When people say “the economy gets better in the long-term,” what they mean is that shares of stock for shareholders goes up over time, and the stock market, as a whole, goes up. And shareholders are nothing more then the a privileged class, an elite, of America. So why do we let our economic future (the economic future of the workers) be decided by their wants and needs of the already-privileged shareholders? Why should I accept that 17,000 American jobs lost is worth the 2% increase in share price? And why do we implicitly accept this in our use of language surrounding the “national economy”?

Truly absurd: Assault Weapons Ban Lifted

A few days ago, the assault weapons ban was lifted after its 10-year term set by President Clinton in 1994. The ban enjoys 71% support across the country, and is supported by many peace groups and even police chiefs and police organizations. Nonetheless, the congress, being controlled by Republicans, refused to scheduled a vote for renewal.

Now, I know some people say the ban didn’t achieve much because automatic weapons are still available. This site explains that quite clearly. But that doesn’t mean we should just forget about the ban. It means we should write a better one.

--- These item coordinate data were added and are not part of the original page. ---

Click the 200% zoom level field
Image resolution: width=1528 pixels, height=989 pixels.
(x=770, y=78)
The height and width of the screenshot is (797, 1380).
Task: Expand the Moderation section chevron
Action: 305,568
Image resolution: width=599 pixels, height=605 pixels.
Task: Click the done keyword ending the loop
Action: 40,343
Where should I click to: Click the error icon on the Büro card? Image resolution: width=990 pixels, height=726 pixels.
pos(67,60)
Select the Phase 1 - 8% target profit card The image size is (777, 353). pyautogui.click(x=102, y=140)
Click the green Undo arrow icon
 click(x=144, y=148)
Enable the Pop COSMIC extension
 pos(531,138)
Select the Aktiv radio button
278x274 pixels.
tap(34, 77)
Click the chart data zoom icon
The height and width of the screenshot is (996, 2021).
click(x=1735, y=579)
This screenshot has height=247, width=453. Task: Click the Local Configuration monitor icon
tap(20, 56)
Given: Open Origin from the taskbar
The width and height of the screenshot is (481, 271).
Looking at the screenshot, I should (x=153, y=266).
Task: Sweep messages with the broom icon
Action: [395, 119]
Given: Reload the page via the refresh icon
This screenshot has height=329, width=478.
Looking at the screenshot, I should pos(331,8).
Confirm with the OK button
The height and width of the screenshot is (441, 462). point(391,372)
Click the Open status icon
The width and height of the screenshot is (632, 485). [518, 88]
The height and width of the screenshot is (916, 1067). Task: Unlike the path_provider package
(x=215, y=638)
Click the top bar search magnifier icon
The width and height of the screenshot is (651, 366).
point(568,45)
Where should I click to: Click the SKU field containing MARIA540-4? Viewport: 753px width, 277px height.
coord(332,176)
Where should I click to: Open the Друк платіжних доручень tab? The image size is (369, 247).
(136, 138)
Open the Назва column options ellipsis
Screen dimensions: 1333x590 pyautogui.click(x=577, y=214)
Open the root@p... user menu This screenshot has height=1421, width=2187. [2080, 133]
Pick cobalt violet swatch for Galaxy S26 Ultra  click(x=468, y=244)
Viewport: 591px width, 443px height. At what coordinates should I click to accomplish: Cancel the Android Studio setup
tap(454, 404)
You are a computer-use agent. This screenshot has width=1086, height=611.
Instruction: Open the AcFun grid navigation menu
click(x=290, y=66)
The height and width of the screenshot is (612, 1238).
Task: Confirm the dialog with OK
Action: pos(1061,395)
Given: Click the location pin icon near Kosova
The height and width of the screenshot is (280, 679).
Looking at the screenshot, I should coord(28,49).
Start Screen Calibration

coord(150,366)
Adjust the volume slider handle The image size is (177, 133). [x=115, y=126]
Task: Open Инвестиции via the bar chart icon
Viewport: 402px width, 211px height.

It’s true that criminals who want to use assault rifles to do bad things would find a way to get them anyway, but that’s only the organized, rich criminal. The kind of criminal I’m worried about is the kind who gets laid off from his job and realizes life isn’t worth living, so he goes and buys an AK-47, works into his office building and kills 30 people in 10 minutes.

Furthermore, for those among us who tout the second amendment, let’s remember a couple of things. First of all, that amendment was written with the intention that the civilians who owned weapons needed to do so because this placed a check on the government that said that the people might rise up and cause a revolution if the government became corrupt. Now, I may be making a generalization here, but I think most of the people who own assault weapons don’t want to engage in a popular uprising against this or any other American government. I find that most gun-owners tend to be very [faux] “patriotic”.

But my second point was that even if you wanted to rise up against the government, you couldn’t. Our founding fathers didn’t anticipate tanks, Apache helicopters, not to mention crowd control techniques like tear gas. Even if you could organize a small militia with M-16s and the whole nine, you would be squashed by an enormous military might.

I think it is noble to think that you have the right to overthrow your government, but I think the only way to do that nowadays is by shifting the popular sentiment so that even those in the military don’t want to protect government interests. And you can do that without assault weapons.

But the saddest thing is how little press I think this is getting. I hope Kerry makes it a campaign issue. And I hope Bush is stupid enough to let the ban sit there lifted, proving that he is in the pockets of big campaign contributors like the NRA.

Doing the journalist’s job for him

Well, I just watched the Bush speech. Definitely full of spin, but then again, which politician’s speech isn’t? But my problem isn’t really with the spin; I’m equipped to cut through it. What I’m worried about is the content of the speech. This is something journalists rarely talk about. Post-speech commentary from MSNBC was the same asslicking you’d expect from a delegate on the RNC floor. The “journalists” rated the speech’s performance, not its content.

If I wanted to read performance reviews, I’d go to the A&E section of my newspaper for the latest blockbusters. I don’t care whether George W. Bush was “stiff” when he delivered his speech, or whether he fumbled his lines. I don’t care whether it was eloquent, or whether it was impressive for someone who “let’s face it, is no Winston Churchill.” Yes, there are moments when oration matters. I do love the poetic nature of Shakespeare’s Saint Crispen’s Day speech in Henry V, and I do get a tingle down my spine when I read the line “…We few, we happy few, we band of brothers…”, but we are talking about a platform and set of policies for our country, not some morale-lifting speech to troops before they enter what seems to be a hopeless battle.